Poverty, Health and Nutrition Division, International Food Policy Research Institute (IFPRI), Washington, DC.
Department of Global Health and Population, Harvard T.H. Chan School of Public Health, Boston, Massachusetts.
Matern Child Nutr. 2020 Jan;16(1):e12881. doi: 10.1111/mcn.12881. Epub 2019 Sep 3.
Anaemia is a persistent problem among young Burkinabe children, yet population-specific information on its determinants is scant. We used baseline data from an evaluation of Helen Keller International's Enhanced Homestead Food Production Program (n=1210 children) to quantify household-, mother-, and child-level factors associated with anaemia in Burkinabe children aged 6-12 months. We used structural equation modelling to assess a theoretical model, which tested four categories of factors: (a) household food security and dietary diversity, (b) household sanitation and hygiene (latrine and poultry access and bednet ownership), (c) maternal factors (anaemia, stress, cleanliness, and health, hygiene and feeding knowledge and practices), and (d) child nutrition and health (iron deficiency (ID), retinol binding protein (RBP), malaria, and inflammation). The model also included household socio-economic status, size, and polygamy; maternal age and education; and child age and sex. Results showed that ID, malaria, and inflammation were the primary direct determinants of anaemia, contributing 15%, 10%, and 10%, respectively. Maternal knowledge directly explained improved child feeding practices and household bednet ownership. Household dietary diversity directly explained 18% of child feeding practices. Additionally, RBP, child age and sex, and maternal anaemia directly predicted child haemoglobin.

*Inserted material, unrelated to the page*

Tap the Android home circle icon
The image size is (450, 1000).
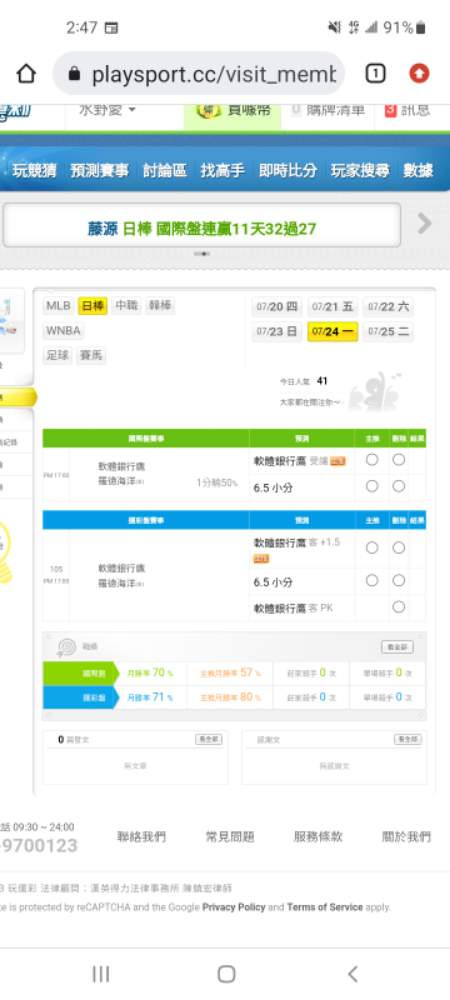pos(226,974)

Our findings suggest that program effectiveness could be increased by addressing the multiple, context-specific contributors of child anaemia. For young Burkinabe children, anaemia control programs that include interventions to reduce ID, malaria, and inflammation should be tested. Other potential intervention entry points suggested by our model include improving maternal knowledge of optimal health, hygiene, and nutrition practices and household dietary diversity.

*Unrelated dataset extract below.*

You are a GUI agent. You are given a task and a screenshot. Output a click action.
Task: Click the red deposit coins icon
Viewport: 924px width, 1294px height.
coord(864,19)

贫血是布基纳法索儿童长期存在的问题,但针对其决定因素的特定人群信息却很少。我们使用海伦·凯勒国际增强家庭粮食生产方案评估的基线数据(n=1210 名儿童),来量化与布基纳法索 6-12 个月大儿童贫血相关的家庭、母亲和儿童层面的因素。我们使用结构方程模型评估了一个理论模型,该模型测试了四个类别的因素:(a)家庭粮食安全和饮食多样性,(b)家庭环境卫生(厕所和家禽的获取以及蚊帐的拥有),(c)产妇因素(贫血、压力、清洁和健康、卫生和喂养知识与实践),以及(d)儿童营养与健康(缺铁、视黄醇结合蛋白、疟疾和炎症)。该模型还包括家庭社会经济地位、规模和一夫多妻制;母亲的年龄和教育程度;以及儿童的年龄和性别。结果表明,缺铁、疟疾和炎症是贫血的主要直接决定因素,分别占 15%、10%和 10%。母亲的知识直接解释了改善儿童喂养实践和家庭蚊帐拥有的情况。家庭饮食多样性直接解释了 18%的儿童喂养实践。此外,视黄醇结合蛋白、儿童年龄和性别以及母亲贫血直接预测了儿童的血红蛋白水平。我们的研究结果表明,通过解决儿童贫血的多种特定背景因素,方案的有效性可以得到提高。对于布基纳法索的年轻儿童,应该测试包括减少缺铁、疟疾和炎症的干预措施的贫血控制方案。我们的模型还提出了其他潜在的干预切入点,包括改善产妇对最佳健康、卫生和营养实践以及家庭饮食多样性的认识。